The council hearings resume tonight, and the disagreement continues over the significance of the drawings of four-story buildings and tree-lined sidewalks and civic squares.
Critics say the renderings show a massive project that could be allowed if the council adopts its proposed Northeast Area Specific Plan. They also chided the city for failing to make public the renderings after Aldridge had them distributed to council members and other officials in February 2007.
"They all saw this but it wasn't provided to the public. But why not?" asked Guy Wilson, a prospective council candidate who showed the renderings at the June 3 council meeting after getting them from an unidentified source.
Aldridge, founder and former CEO of Santa Rosa-based Benchmark Lending, suggested in a telephone interview that a severe downturn in the housing market and an unexpected level of opposition to "major development" in the town have caused him to modify his approach to the 12.5 acres he owns near the downtown.
"It doesn't make any sense to build those pictures that they showed," Aldridge said of the renderings.
Instead, he insisted he will work "slowly and organically" to develop his property, including bringing in such companies as natural energy drink maker Guayaki to be long-term tenants in the existing warehouses.
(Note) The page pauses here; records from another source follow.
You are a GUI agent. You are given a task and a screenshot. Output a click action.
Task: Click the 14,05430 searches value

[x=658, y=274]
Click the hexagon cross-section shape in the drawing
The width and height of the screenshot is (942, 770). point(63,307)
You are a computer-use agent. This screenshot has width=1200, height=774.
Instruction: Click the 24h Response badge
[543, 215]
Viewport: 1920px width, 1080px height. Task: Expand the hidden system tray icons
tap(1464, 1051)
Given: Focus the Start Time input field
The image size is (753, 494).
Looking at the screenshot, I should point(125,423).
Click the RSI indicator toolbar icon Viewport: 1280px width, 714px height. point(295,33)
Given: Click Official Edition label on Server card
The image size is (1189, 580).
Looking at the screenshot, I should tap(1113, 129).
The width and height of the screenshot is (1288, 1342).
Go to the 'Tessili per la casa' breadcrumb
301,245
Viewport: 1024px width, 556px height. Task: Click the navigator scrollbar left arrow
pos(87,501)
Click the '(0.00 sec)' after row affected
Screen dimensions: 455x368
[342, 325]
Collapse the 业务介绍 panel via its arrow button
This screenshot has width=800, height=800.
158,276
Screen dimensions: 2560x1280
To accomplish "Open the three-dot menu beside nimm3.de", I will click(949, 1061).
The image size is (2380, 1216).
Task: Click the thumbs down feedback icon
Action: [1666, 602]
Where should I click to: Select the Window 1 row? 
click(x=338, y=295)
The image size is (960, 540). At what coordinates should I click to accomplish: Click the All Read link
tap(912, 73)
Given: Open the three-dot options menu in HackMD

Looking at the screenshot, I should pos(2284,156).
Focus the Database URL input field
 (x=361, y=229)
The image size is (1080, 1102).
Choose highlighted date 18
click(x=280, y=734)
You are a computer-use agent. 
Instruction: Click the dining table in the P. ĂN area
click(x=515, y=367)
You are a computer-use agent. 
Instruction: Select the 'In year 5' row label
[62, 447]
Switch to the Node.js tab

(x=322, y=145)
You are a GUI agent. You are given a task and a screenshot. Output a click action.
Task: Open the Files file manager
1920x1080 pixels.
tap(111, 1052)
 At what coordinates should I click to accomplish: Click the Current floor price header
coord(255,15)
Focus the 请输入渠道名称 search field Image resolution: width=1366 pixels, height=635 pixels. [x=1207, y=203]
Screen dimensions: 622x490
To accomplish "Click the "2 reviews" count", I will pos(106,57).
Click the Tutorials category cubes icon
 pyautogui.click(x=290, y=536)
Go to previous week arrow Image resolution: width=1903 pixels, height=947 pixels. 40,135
He said he intends to stay out of the contentious Northeast plan hearings because it is akin to "watching a married couple fight, and you don't want to get in the middle of it."
City officials for five years have been developing a plan to guide redevelopment for the next 20 years in the Northeast area, the land between the downtown and the Laguna de Santa Rosa.
Tonight's hearing, the third by the council on the issue, begins at 7:30 at the Sebastopol Community Center, 390 Morris St. No decision is scheduled.
Previous hearings have been dominated by critics who say the plan would allow too much traffic and too many tall buildings for shops and condominiums. Supporters counter the plan is superior to what would be allowed under current zoning rules and would revitalize the area in the most environmentally sound way possible.
Aldridge owns most of the land in the heart of the redevelopment area, the properties bounded by Highway 12, Petaluma Avenue, Laguna Park Way and Morris Street. A rendering from the city's own documents depicts Aldridge's property developed with a civic square and three- and four-story buildings.
Sebastopol Planning Director Kenyon Webster defended the decision not to distribute Aldridge's 48-page presentation, prepared for him by William Hezmalhalch Architects of Santa Ana.
"It's not part of our plan," Webster said. He noted that in early gatherings with critics present, Aldridge or his representative made clear the interest in developing the land.
Councilman Larry Robinson suggested that Aldridge's presentation "plays into the hands of critics" by giving them something specific to focus upon. Nonetheless, he said, the council now must seek to devise the best redevelopment plan with "the least impact to the earth."
Critic Helen Shane said Aldridge's renderings should have been made public because "they show an urbanization policy that is just not Sebastopol."